ITIL 徒然草

共通の概念


  ITIL は1990年代に入って欧州を中心に普及したとはいえ、まだまだローカルな存在で した。世界的な広がりを見せ始めたのは、2000年になって「サービスサポート」が 出版されてからです。

1980年代後半から出版されたITILの書籍群は、1990年代に入って40冊を超えるよ うになりました。似通った内容も目立ち、体系化されていた訳でもありませんでした。 1998年、それまでの書籍の内容を整理し、一貫性のあるプロセス・モデルに基づいた 数冊の本に統合するプロジェクトがスタートしました。

2004年には「ビジネスの観点」が出版され、ITILの第2世代が完成しました。
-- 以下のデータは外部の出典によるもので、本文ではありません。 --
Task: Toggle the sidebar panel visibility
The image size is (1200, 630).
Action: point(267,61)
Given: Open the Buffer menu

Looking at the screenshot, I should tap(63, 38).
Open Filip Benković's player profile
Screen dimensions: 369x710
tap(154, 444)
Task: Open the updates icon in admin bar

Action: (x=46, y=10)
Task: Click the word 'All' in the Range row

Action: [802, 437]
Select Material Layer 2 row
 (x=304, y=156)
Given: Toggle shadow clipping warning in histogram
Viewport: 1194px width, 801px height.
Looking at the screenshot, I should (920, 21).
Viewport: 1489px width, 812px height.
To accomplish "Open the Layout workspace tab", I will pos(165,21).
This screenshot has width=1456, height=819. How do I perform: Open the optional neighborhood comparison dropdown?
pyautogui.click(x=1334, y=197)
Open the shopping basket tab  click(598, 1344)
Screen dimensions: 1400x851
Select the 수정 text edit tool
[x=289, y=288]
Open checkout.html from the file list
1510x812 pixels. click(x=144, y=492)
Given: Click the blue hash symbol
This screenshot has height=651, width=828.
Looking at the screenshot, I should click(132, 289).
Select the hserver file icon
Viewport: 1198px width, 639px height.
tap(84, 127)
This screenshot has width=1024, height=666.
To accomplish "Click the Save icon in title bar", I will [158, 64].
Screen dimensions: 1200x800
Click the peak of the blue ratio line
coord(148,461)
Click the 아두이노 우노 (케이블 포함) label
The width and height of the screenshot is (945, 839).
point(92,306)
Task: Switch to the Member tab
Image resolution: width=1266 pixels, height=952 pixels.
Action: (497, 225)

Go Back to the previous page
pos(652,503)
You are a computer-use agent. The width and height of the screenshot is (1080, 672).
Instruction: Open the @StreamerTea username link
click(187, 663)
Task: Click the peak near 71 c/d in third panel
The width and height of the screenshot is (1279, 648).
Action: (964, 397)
当初から 現在の7冊の本の出版が予定されていたかどうかはわかりませんが、結果として ITサービスマネジメントにおけるベスト・プラクティスを包括的に説明する 一連の書籍群ができあがったのです。

特にその中核に位置付けられる「サービス・サポート」と「サービス・デリバリ」は、 ITサービスマネジメントの「バイブル」として数多くの読者に受け入れられました。 そしてそのことが、ITの世界に新たな価値を与えたのです。

バベルの塔の建設を知った神は、人間の高慢さを戒めるため、言葉を乱してお互いに 意志が通じ合わないようにしたと旧約聖書の創世記には記されています。ITILは、この行為と 全く逆のことを行ったと言えます。 ITIL が提供した概念や用語によって、我々はより速やかに、そしてより正確に コミュニケーションを図ることができるようになったのです。

すなわち、 異なる文化や歴史を持った世界中の ITに関係する人々が、共通の概念に基づいた議論を展開できる場を提供してくれた のです。

そしてその波は、日本にもやってきました。 ITILの日本語訳書籍の出版には大変なご苦労があったと聞いています。それでも、 itSMF Japan が中心となって翻訳、出版してくださったことで、日本のIT業界 にもITILの価値に目を向ける人が徐々に増えてきました。